= Beginning of Section =
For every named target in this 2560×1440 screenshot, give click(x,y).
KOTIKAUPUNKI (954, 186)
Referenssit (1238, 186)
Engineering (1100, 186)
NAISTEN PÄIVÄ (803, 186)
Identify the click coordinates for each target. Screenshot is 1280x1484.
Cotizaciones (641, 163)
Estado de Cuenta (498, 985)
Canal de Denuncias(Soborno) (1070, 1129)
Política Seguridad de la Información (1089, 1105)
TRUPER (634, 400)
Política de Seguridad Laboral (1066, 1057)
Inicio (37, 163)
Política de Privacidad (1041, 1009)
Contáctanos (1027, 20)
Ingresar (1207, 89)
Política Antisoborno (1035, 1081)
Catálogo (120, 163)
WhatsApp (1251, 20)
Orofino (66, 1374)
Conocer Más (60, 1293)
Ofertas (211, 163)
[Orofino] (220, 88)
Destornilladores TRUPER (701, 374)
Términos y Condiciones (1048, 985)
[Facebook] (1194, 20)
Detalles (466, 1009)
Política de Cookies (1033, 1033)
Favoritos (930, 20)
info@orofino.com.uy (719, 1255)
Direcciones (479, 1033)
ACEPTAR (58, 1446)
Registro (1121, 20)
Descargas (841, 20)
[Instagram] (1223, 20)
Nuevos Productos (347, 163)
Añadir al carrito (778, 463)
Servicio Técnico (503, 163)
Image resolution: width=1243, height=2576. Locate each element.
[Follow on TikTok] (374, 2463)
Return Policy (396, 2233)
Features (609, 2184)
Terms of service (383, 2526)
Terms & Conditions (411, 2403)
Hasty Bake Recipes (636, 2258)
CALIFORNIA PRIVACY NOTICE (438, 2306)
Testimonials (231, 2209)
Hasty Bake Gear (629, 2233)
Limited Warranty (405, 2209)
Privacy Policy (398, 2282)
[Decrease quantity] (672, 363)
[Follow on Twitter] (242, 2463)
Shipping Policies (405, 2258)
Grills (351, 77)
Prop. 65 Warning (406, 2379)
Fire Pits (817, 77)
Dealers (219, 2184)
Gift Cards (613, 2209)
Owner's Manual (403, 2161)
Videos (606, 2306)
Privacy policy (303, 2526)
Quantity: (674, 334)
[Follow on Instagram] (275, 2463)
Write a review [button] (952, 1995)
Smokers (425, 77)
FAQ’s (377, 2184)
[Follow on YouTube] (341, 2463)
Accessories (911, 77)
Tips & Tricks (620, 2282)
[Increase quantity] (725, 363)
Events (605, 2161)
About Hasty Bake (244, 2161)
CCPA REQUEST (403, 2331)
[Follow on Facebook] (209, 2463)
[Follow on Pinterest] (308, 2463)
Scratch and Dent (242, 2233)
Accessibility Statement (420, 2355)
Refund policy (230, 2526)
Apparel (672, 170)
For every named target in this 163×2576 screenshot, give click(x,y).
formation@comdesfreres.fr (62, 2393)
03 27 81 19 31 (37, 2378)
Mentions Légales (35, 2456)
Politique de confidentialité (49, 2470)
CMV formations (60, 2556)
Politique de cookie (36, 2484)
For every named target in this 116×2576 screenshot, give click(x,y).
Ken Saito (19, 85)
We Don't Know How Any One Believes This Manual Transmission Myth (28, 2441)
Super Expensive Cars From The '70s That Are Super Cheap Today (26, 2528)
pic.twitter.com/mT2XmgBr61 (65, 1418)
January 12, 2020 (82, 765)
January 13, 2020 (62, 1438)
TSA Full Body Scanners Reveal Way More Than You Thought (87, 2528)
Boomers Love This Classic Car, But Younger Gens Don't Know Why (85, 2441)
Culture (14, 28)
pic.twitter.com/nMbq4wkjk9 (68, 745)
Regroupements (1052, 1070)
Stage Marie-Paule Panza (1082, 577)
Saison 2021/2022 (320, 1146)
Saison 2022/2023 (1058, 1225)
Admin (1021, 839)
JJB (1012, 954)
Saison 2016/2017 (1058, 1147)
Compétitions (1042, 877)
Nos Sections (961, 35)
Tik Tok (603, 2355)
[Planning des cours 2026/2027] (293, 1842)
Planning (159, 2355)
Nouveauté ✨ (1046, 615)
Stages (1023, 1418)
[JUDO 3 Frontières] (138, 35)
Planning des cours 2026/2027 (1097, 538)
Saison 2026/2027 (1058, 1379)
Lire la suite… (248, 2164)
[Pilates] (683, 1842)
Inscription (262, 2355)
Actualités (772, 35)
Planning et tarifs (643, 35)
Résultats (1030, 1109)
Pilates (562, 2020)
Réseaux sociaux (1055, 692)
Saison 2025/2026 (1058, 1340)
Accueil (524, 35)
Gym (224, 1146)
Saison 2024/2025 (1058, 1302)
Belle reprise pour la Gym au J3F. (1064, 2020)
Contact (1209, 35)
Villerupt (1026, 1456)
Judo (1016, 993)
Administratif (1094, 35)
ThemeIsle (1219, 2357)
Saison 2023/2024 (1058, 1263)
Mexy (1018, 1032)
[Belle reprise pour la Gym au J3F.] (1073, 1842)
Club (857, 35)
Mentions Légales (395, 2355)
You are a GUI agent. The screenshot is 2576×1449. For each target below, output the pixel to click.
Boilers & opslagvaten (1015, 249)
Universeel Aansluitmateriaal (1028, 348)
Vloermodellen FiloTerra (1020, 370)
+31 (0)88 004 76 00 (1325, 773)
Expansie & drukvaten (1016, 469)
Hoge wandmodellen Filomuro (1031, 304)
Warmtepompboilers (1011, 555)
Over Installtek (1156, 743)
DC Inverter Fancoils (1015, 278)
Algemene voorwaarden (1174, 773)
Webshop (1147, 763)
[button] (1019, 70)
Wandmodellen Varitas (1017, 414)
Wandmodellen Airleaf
= End of Section =
Using the data above, reproduce exactly the lines from the line that contains "[Follow on TikTok] (374, 2463)" through the line that contains "[Follow on Facebook] (209, 2463)", including both.

[Follow on TikTok] (374, 2463)
Return Policy (396, 2233)
Features (609, 2184)
Terms of service (383, 2526)
Terms & Conditions (411, 2403)
Hasty Bake Recipes (636, 2258)
CALIFORNIA PRIVACY NOTICE (438, 2306)
Testimonials (231, 2209)
Hasty Bake Gear (629, 2233)
Limited Warranty (405, 2209)
Privacy Policy (398, 2282)
[Decrease quantity] (672, 363)
[Follow on Twitter] (242, 2463)
Shipping Policies (405, 2258)
Grills (351, 77)
Prop. 65 Warning (406, 2379)
Fire Pits (817, 77)
Dealers (219, 2184)
Gift Cards (613, 2209)
Owner's Manual (403, 2161)
Videos (606, 2306)
Privacy policy (303, 2526)
Quantity: (674, 334)
[Follow on Instagram] (275, 2463)
Write a review [button] (952, 1995)
Smokers (425, 77)
FAQ’s (377, 2184)
[Follow on YouTube] (341, 2463)
Accessories (911, 77)
Tips & Tricks (620, 2282)
[Increase quantity] (725, 363)
Events (605, 2161)
About Hasty Bake (244, 2161)
CCPA REQUEST (403, 2331)
[Follow on Facebook] (209, 2463)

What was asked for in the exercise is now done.